Here, I will demonstrate that it is not even possible to write a GLC that recognizes prime numbers! Since LLC is an LR-specific superset, this means that no LR is able to recognize a number as prime.

I have not yet been able to demonstrate that detecting whether a composite number is context-free, but it is worth mentioning here that LLC is not closed under the complement.

For this demonstration, we need to remember the pumping lemma for context-free languages:

  • there is a word u v w x y belonging to the L
  • such that |v x| >= 1
  • such that |v w x| <= p
  • then u v^n w x^n t also belongs to L, whole n >= 0

If that word cannot be found, then L is not context-free.

As we are dealing with numbers on unary basis, so the alphabet is {1}. The length of a word is the number it represents.

Since we wish to prove by the motto of pumping that it is not regular, let us take the cousin u + v + w + x + y as the word u v w x y.

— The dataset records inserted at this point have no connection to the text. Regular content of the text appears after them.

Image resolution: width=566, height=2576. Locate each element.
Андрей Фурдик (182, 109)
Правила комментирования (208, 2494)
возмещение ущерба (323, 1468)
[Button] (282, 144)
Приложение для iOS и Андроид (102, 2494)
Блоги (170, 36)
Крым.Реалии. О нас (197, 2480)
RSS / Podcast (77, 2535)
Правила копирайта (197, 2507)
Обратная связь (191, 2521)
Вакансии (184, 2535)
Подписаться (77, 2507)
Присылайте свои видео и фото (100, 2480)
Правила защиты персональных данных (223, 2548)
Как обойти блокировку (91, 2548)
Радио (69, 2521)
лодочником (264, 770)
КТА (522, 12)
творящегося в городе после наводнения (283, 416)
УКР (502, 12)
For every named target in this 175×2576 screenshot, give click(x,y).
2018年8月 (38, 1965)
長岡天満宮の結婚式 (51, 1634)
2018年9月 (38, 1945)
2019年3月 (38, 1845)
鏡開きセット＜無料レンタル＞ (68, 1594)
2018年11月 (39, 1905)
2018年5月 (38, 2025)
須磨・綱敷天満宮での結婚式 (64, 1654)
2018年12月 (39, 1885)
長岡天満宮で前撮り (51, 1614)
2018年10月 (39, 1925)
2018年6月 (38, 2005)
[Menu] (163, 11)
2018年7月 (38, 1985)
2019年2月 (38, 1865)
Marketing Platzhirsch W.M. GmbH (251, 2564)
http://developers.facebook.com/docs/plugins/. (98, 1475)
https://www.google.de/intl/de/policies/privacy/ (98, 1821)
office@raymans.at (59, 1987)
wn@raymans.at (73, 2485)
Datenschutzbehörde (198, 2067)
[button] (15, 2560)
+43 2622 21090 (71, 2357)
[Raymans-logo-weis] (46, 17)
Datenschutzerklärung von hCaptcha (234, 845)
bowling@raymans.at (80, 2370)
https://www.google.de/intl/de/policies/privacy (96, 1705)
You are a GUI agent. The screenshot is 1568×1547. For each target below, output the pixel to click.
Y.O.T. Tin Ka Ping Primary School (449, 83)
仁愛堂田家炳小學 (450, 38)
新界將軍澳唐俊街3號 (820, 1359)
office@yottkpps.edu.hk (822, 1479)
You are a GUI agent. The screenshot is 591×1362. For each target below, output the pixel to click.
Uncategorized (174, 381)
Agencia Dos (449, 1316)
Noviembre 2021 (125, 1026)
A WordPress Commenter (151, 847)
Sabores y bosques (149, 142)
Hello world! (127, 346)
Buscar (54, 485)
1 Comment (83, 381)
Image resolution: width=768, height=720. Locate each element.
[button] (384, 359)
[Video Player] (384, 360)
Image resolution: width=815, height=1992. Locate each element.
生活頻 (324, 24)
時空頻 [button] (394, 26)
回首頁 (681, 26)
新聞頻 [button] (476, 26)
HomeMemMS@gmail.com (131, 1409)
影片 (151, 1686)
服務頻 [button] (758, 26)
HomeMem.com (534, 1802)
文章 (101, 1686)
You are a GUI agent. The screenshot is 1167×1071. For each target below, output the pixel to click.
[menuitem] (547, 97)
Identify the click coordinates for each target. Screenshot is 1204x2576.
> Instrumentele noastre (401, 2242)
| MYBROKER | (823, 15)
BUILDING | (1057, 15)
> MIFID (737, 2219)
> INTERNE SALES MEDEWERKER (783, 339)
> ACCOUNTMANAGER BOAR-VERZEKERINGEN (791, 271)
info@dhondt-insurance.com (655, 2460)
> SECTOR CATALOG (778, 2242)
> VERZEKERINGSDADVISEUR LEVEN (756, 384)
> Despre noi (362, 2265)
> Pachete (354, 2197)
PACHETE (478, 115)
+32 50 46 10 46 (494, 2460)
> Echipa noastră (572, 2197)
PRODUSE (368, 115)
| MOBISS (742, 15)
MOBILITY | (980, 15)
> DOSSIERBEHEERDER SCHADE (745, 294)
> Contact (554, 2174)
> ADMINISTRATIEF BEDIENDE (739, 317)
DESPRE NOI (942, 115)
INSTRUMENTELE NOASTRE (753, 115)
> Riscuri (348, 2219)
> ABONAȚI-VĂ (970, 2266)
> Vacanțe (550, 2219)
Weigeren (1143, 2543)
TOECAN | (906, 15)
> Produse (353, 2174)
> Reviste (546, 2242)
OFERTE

We reorder the length of the pumped word: n*v + n*x + u + w + y, and we can still n in evidence: n*(v+x) + u + w + y.

Here, we have two options:

  • the length of u w y is null, therefore any pumping of n != 1 produces a non-prime number, i.e. 0 or a multiple composite number of v+x
  • the length of u w y is non-zero

Here, the only possible output for a language that generates primes is the second. So, this should generate primes for any n, check? Let’s take n = u + w + y. So the length of the word would be (u+w+y)*(v+x) + u+w+y. Putting u+w+y in evidence: (u+w+y)*(1+v+x). This number is composed, so it was possible to generate a non-prime number through the pumping lemma. So the conclusion that can be drawn is that there is no LLC that generates only prime numbers.

Since there is no LLC that manages this set, there is also no LR that is able to recognize prime numbers. By complement, there is also no LR that recognizes a compound number.